### EXCERPT PROVIDED
-- Opening Marker --

Last month, RFI’s Nathan Berkeley wrote an essay for Public Discourse on how “The Michigan Conversion Therapy Ban Violates Human Nature and Religious Freedom.“ In subsequent research, RFI has found that “conversion therapy” bans with nearly identical language to Michigan’s are on the books in 21 states. The first one was enacted in California in 2012, and they represent similar threats to religious mental health practitioners working in those states. Four additional states — Pennsylvania, North Carolina, Wisconsin, and Arizona — have similar bans in place through executive orders. The bans in Wisconsin, Nevada, and North Carolina are more limited in scope in that they restrict government funding from going to services or programs involving “conversion therapy,” while not forbidding the practice generally. But they still employ the same overly expansive, harmful definition.
Given that these state bans mirror Michigan’s, they also prohibit efforts to change a person’s sexual behavior or “gender expression.” The inclusion of behaviors and expressions makes explicit what is usually obscured when “sexual orientation” and “gender identity” (SOGI) are employed in law. A closer look reveals why those aspects of SOGI are so pernicious. As Berkeley argued in Public Discourse:
When it comes to law, as well as social norms, it is time to stop treating behaviors and expressions as if they are, in themselves, innate and immutable aspects of the identities they purportedly reflect. In the context of ‘sexual orientation’ and ‘gender identity,’ such an approach is particularly troubling. Human desires and inclinations, and their fulfillment, are not good merely because they are experienced, named, and acted on. They must be examined based on standards beyond the self. In other words, no exclusively inward turn will settle these questions. And no law should try to force therapists to act otherwise.

-- Closing Marker --

### RECORDED INFORMATION
-- Opening Marker --

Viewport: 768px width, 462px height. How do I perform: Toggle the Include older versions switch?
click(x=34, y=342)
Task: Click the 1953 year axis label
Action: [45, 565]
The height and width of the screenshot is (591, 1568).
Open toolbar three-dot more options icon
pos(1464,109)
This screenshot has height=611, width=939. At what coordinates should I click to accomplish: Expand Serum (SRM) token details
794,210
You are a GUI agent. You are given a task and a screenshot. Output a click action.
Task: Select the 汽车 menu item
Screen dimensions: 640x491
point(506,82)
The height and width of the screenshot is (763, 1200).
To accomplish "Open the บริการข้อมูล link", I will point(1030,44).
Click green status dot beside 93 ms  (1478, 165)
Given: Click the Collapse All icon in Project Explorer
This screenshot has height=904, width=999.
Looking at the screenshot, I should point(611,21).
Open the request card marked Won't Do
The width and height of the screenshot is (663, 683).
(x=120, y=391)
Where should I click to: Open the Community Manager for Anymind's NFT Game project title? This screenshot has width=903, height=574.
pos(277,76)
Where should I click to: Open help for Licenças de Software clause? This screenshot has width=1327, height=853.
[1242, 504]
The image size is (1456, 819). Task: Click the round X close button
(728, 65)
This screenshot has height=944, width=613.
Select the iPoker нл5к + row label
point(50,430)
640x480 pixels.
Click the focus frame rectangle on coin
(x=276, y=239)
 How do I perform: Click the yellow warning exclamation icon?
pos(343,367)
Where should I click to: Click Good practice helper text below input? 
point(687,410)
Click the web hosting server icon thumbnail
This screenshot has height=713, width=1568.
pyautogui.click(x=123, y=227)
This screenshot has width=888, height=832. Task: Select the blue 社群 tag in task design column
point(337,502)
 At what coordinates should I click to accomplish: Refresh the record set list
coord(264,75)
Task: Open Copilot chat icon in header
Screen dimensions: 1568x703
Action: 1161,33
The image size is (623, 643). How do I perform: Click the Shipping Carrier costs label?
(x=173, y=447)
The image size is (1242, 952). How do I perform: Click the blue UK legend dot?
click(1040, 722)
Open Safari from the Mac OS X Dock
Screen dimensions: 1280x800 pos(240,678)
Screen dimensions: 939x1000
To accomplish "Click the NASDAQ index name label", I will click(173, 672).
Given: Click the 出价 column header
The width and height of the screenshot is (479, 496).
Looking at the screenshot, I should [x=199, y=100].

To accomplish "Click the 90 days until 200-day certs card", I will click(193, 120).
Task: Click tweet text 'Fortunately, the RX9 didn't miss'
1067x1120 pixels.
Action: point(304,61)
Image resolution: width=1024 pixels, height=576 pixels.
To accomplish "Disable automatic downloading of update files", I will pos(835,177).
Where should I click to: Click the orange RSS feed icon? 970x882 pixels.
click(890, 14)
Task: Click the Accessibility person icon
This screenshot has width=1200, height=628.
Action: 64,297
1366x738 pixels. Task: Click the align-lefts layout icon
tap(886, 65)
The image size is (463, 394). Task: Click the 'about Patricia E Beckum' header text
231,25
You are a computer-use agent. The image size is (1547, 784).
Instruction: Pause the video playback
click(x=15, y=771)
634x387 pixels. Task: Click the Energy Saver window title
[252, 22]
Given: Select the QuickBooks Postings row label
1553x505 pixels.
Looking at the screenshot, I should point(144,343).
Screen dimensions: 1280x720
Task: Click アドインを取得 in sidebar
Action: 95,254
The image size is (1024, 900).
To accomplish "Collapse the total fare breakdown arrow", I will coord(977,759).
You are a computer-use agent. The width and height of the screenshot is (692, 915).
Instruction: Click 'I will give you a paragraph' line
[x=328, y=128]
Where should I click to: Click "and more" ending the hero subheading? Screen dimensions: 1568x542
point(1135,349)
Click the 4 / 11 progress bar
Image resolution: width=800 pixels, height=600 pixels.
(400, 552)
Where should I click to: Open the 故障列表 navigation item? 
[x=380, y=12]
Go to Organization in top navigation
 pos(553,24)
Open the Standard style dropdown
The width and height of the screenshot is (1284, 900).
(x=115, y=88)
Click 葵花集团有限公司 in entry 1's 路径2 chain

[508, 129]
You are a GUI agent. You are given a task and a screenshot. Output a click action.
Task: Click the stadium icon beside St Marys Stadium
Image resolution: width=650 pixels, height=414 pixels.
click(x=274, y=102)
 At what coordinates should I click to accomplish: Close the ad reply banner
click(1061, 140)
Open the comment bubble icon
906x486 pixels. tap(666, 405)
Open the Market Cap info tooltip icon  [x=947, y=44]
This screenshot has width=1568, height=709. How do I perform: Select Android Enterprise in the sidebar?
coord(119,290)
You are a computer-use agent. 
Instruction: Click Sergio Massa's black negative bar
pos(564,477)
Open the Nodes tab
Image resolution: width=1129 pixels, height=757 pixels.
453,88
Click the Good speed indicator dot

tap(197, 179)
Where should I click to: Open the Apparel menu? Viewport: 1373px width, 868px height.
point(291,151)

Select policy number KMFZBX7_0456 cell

-- Closing Marker --

### ACTIVITIES
1/ Repeat the passage on state conversion therapy bans word for word, starting with "Last month, RFI’s" and going on through "expansive, harmful definition.".
2/ Carry on the passage on state conversion therapy bans from its last sentence.

### OUTPUTS FOR THE TASKS
1/
Last month, RFI’s Nathan Berkeley wrote an essay for Public Discourse on how “The Michigan Conversion Therapy Ban Violates Human Nature and Religious Freedom.“ In subsequent research, RFI has found that “conversion therapy” bans with nearly identical language to Michigan’s are on the books in 21 states. The first one was enacted in California in 2012, and they represent similar threats to religious mental health practitioners working in those states. Four additional states — Pennsylvania, North Carolina, Wisconsin, and Arizona — have similar bans in place through executive orders. The bans in Wisconsin, Nevada, and North Carolina are more limited in scope in that they restrict government funding from going to services or programs involving “conversion therapy,” while not forbidding the practice generally. But they still employ the same overly expansive, harmful definition.

2/
Michigan’s ban on conversion therapy essentially compels religious therapists to treat certain psychological inclinations—and their expressions—as incontrovertible goods to be encouraged when counseling their child clients. It obliges them to compromise their professional judgment and commits them to a flawed view of the human person. For Catholics and many other people of faith, human beings are not merely subject to our desires and inclinations. Rather, we are responsible moral agents whom God created with the capacity to discern and pursue what is good in the midst of our many and varied inward experiences. Michigan’s ban is premised on a decidedly different anthropology. At the deepest level, this is the basis on which it undermines the free exercise of religion (and freedom of speech) of [Catholic and a range of other religious] therapists…
For these reasons, the “conversion therapy” bans in these 21 states do not “simply place some technical limit on those who work in the mental health profession. [They] instead validate and mandate a harmful conception of human nature and identity that is antithetical to the convictions of countless religious professionals who faithfully serve in this space.”
These bans, and the concerted effort that led to their enactment, demand scrutiny. And, whatever the initial intentions behind them were, they should be repealed.